This is part 2 of a multi-part article series see other articles here:
Innovation is your chaos monkey! (Bob’s your uncle)
Innovation and agility are buzz words I hear a lot in IT. Innovation is more about culture than capabilities. Innovation is inherently a proactive activity, see a problem and choose to solve it in a new way. Agility is the ability to embrace change quickly it is inherently reactive. I had some exposure to an IT environment where everyone was compensated based upon not being the cause of outages. After an outage the root cause analysis would be done to determine which groups compensation was negatively affected by the outage. As you can image this policy was created to reduce outages. In fact, it had a direct negative effect on mean time to resolution. During an outage everyone was focused on making sure they didn’t get any of the blame. Innovation did not exist in this company because it had the potential of creating outages which were unacceptable. No one would work together on anything they had a culture of blame instead of innovation. Innovation requires organizations to be willing to endure acceptable downtime. Acceptable downtime was defined by Google as part of it’s site reliability engineering. It is focused on the idea that we can continue to innovate until we have passed the threshold for acceptable downtime for the month. Site reliability engineers focused 50% of their time on operations and 50% automating operations. Once the month has passed innovation can continue. Using the acceptable downtime or allowed downtime has turned the traditional SLA model upside down. It allowed Google’s IT to innovate at a much faster pace. Increased proactive innovation has a direct effect on reducing the amount of reactive work being done.

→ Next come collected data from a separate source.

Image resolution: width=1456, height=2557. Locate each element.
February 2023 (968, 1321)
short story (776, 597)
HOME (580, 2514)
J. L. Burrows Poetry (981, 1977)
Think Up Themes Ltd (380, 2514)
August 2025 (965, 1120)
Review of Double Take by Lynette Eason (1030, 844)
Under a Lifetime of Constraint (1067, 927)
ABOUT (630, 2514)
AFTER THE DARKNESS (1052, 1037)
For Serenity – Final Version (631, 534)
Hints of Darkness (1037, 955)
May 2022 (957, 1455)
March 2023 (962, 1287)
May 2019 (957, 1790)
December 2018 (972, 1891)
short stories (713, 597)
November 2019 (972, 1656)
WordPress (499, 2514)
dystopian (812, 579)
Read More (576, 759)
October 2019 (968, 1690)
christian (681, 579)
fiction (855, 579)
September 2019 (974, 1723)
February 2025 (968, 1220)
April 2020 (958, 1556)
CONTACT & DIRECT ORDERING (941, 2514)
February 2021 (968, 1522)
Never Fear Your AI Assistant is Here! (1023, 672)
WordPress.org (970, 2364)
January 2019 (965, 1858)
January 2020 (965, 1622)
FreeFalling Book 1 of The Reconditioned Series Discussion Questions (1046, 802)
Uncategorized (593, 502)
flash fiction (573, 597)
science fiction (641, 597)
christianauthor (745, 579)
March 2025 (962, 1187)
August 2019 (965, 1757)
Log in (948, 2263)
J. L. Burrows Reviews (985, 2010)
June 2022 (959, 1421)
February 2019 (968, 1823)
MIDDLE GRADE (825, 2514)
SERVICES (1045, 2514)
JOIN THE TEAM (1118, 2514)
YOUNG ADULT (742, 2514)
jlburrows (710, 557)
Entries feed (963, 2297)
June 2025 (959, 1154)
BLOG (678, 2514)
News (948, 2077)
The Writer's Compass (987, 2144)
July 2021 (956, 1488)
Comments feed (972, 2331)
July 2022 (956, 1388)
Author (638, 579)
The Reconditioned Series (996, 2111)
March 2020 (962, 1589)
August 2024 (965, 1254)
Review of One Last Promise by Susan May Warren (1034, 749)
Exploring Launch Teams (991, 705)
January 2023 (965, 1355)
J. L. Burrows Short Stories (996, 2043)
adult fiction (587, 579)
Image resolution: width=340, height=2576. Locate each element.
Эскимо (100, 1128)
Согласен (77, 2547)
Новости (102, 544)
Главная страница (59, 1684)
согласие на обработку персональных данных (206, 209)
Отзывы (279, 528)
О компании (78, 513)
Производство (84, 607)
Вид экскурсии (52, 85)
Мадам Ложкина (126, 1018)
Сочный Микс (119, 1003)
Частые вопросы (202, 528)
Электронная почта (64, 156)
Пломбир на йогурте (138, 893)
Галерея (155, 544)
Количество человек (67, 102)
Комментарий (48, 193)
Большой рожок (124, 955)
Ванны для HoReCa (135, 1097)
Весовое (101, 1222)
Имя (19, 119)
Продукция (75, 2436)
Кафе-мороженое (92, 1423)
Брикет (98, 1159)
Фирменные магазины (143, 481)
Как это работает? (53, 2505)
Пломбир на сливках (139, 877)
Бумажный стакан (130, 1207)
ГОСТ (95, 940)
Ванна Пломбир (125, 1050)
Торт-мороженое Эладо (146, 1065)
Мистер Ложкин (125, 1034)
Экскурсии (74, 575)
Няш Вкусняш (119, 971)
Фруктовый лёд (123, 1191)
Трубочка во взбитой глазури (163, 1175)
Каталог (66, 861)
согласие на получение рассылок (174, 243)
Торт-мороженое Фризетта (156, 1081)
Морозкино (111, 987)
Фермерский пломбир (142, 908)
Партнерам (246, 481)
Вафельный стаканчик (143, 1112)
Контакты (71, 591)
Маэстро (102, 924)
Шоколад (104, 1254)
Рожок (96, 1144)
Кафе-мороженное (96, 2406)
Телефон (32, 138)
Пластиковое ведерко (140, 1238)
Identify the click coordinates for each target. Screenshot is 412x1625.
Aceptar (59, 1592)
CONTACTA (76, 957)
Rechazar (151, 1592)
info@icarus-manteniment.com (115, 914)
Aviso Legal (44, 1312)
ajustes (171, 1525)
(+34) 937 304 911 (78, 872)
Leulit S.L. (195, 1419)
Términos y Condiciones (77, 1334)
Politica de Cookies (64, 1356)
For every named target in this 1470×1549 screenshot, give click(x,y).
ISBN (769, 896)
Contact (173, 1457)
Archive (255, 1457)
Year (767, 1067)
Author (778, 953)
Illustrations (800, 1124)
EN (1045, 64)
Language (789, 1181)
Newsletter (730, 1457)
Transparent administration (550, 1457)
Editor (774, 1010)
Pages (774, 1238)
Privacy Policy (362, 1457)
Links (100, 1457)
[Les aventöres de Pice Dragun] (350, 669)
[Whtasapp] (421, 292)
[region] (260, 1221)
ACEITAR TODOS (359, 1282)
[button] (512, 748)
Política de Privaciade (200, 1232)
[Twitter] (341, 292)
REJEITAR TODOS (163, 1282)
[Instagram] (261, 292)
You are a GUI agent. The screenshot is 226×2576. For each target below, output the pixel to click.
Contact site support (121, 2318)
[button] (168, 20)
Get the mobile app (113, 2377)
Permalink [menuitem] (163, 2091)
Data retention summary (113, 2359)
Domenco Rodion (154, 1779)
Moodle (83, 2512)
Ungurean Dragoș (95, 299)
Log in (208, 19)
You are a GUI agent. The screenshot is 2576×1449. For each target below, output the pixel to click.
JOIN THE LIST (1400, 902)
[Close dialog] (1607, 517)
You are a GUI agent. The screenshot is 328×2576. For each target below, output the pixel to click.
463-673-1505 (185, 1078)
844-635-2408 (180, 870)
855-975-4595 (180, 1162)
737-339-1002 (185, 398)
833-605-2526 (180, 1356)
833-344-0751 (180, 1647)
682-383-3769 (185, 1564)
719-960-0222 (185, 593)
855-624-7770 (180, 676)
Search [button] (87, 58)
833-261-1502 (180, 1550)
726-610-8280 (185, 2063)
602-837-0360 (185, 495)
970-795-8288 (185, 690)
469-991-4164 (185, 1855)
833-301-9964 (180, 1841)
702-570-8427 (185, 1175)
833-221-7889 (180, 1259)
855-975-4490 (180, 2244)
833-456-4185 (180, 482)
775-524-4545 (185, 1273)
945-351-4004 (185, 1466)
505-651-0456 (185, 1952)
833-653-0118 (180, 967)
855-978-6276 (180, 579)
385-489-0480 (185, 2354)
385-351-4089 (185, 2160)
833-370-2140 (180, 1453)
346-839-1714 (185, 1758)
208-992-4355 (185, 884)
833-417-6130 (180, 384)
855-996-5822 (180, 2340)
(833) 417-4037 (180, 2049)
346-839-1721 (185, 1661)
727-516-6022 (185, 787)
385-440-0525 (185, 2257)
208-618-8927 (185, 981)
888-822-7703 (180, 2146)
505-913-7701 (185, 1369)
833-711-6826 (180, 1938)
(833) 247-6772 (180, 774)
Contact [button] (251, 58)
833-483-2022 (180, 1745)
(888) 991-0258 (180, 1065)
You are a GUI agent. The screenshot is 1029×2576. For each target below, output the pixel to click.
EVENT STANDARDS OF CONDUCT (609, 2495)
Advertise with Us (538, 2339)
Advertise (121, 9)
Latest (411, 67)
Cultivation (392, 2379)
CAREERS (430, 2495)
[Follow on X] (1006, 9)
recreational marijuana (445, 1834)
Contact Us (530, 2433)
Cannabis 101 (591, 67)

The second real challenge is that innovation and agility demand change.
We are focused on the initial state
When you consider manufacturing they are concerned with the initial state. Auto manufacturing has really optimized every portion of the process. They have supply chain whipped, huge buildings full of robots and they produce tens of thousands of cars a day. All of these efforts optimize the end deliverable product of a car to the consumer. Once the consumer takes ownership all optimized automation ends. Once you reach 5,000 miles you have to take the car to a shop where a human changes the oil. If something breaks humans change the parts and immediately start to break all the standardization and quality created by initial automation. End to end creation of a car takes roughly 17 hours. That same car is likely to be in the wild for 87,600 hours (10 years) yet everything is focused on optimization of the 17 hours of initial state. There are a number of parallels to IT with cars. Most IT shops seem to be focused on delivering initial state quickly(day 1), a lot less thought is given to day two operations which will persist for the next five to ten years. The major difference is the customer expected outcome. With a car you expect a drivable product with some level of quality. With a server you expect it to operate on the fifth year the same as initial delivery.
The third challenge is that we continue to focus on initial state instead of life of a service as a constant source of change.